■ WHAT THE TASK ASKS ■
Only lines holding the word "each" are wanted. Copy them from the listing below.

■ RECORDS FOR THIS EXERCISE ■
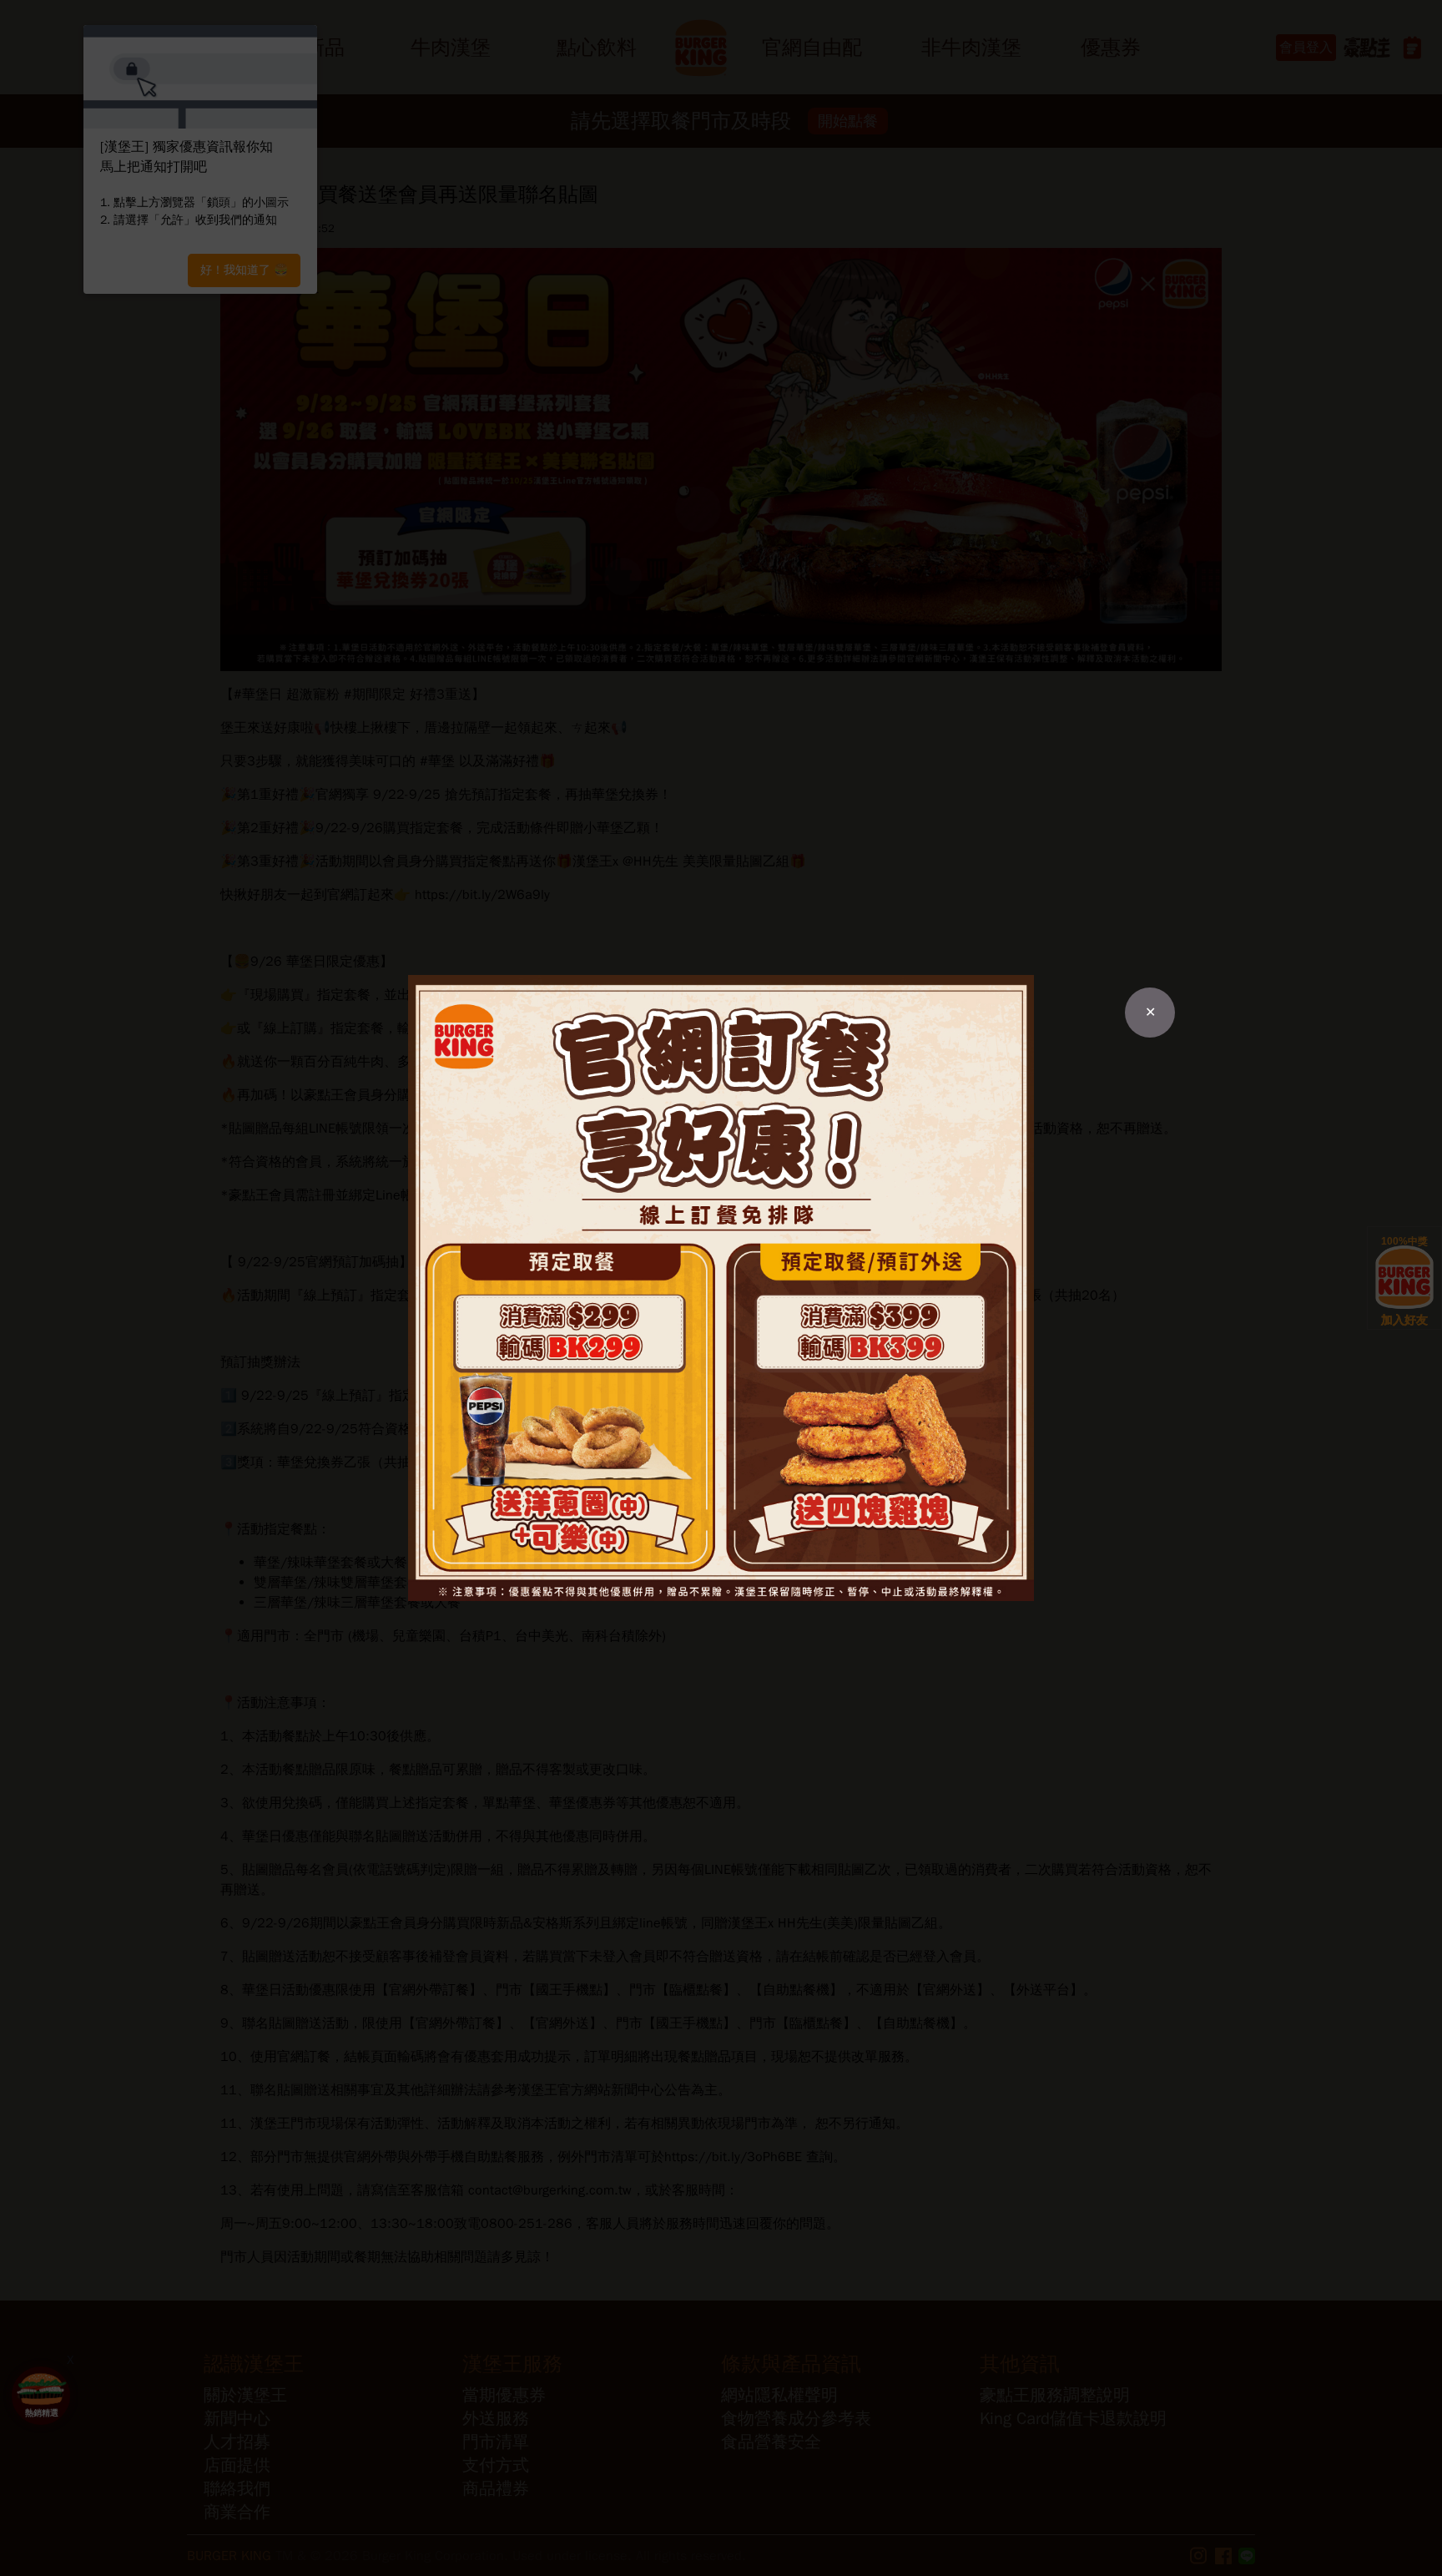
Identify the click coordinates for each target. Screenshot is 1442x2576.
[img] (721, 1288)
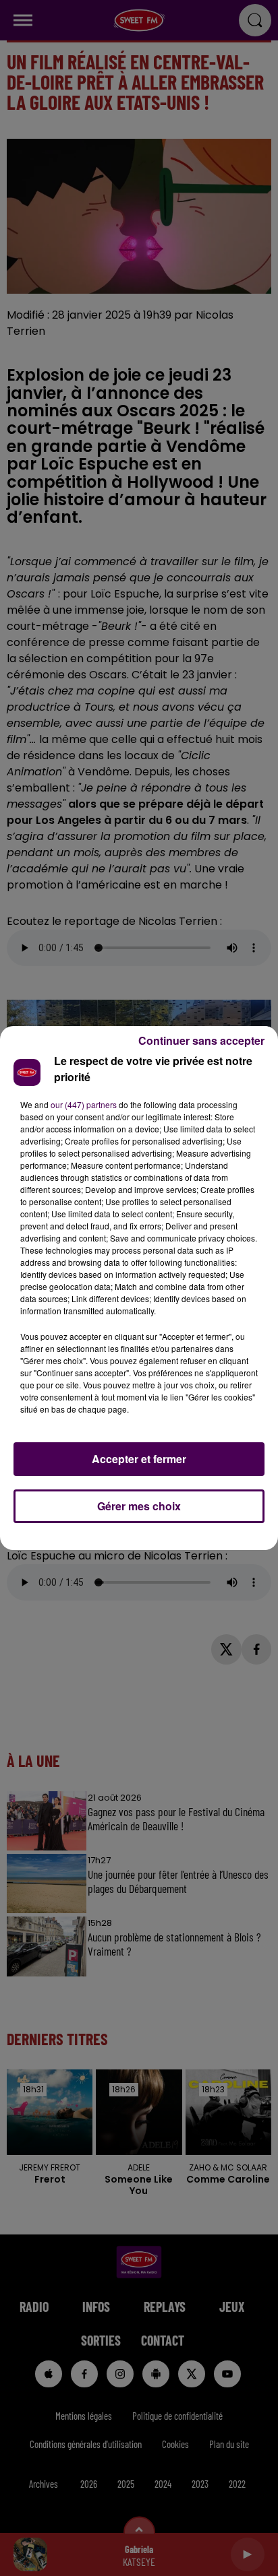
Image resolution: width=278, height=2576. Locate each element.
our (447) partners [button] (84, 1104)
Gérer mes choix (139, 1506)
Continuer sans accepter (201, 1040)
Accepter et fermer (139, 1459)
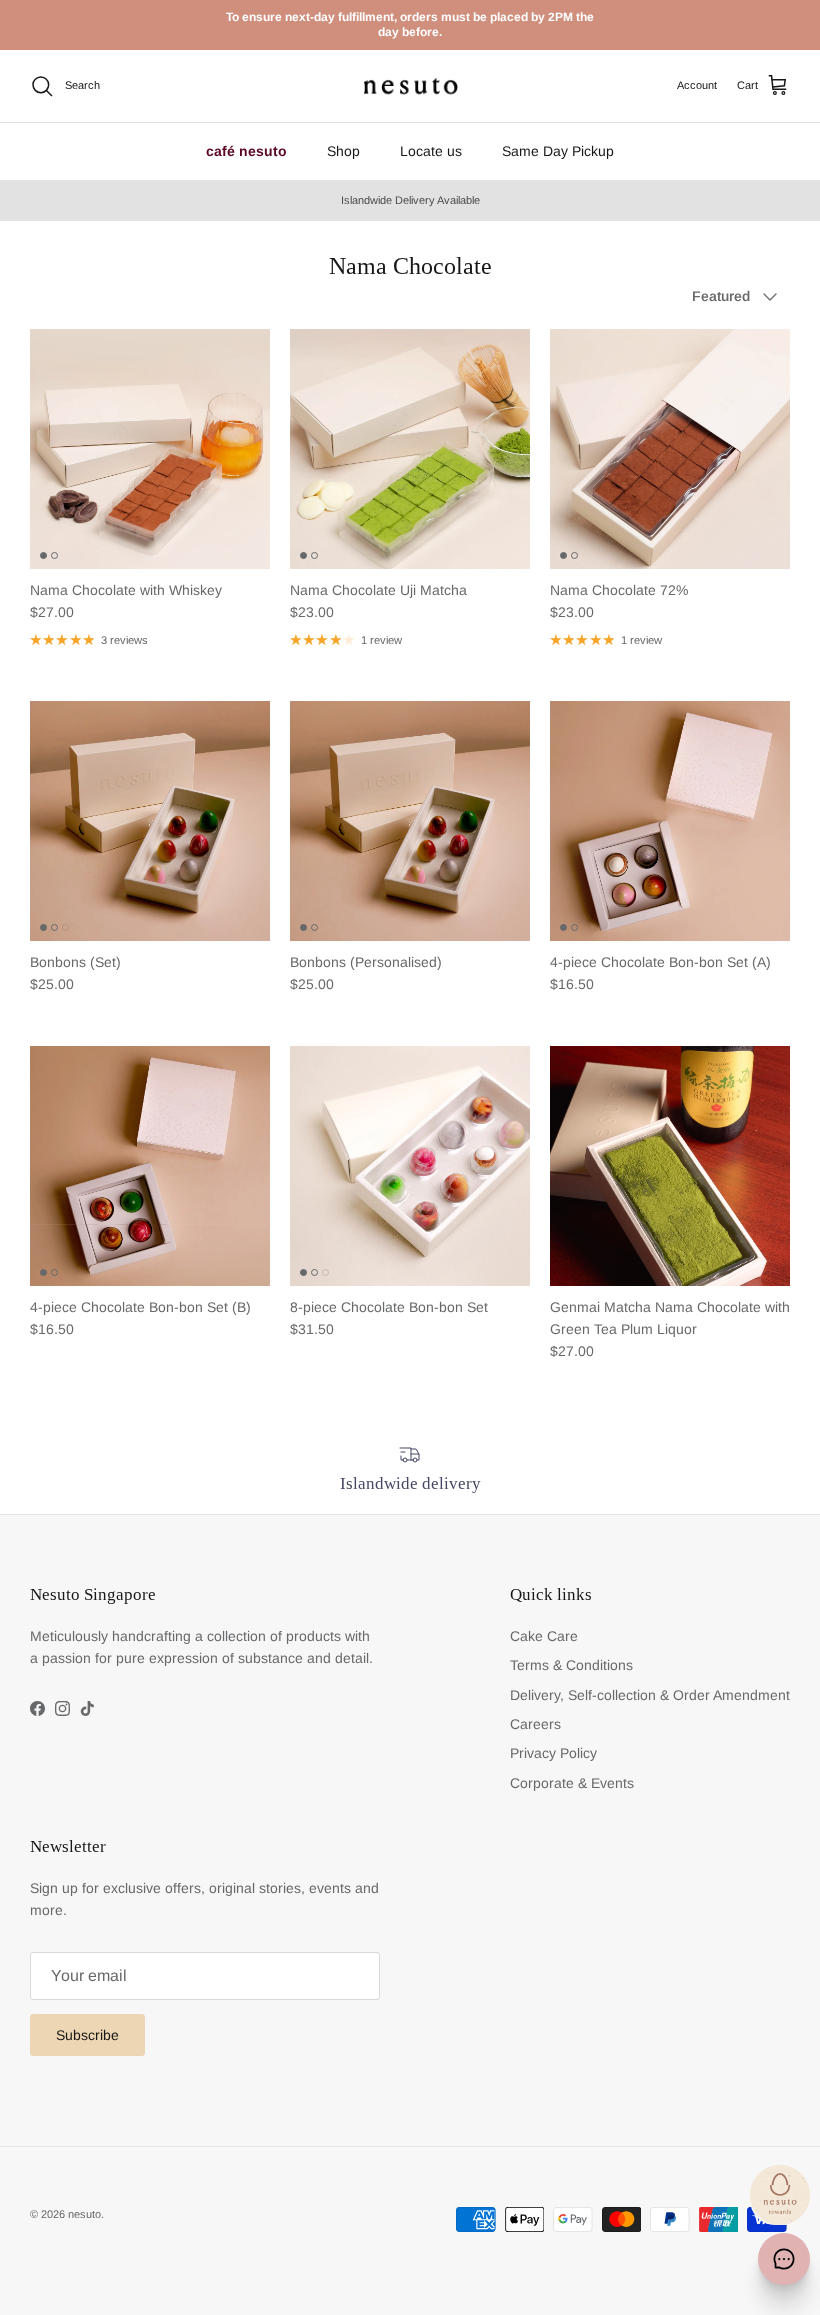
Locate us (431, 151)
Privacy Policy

■ REPLY TO THE EXERCISE ■
Identify the click coordinates for each target. Screenshot is 1442x2576.
Image resolution: width=278, height=2576. Locate each element.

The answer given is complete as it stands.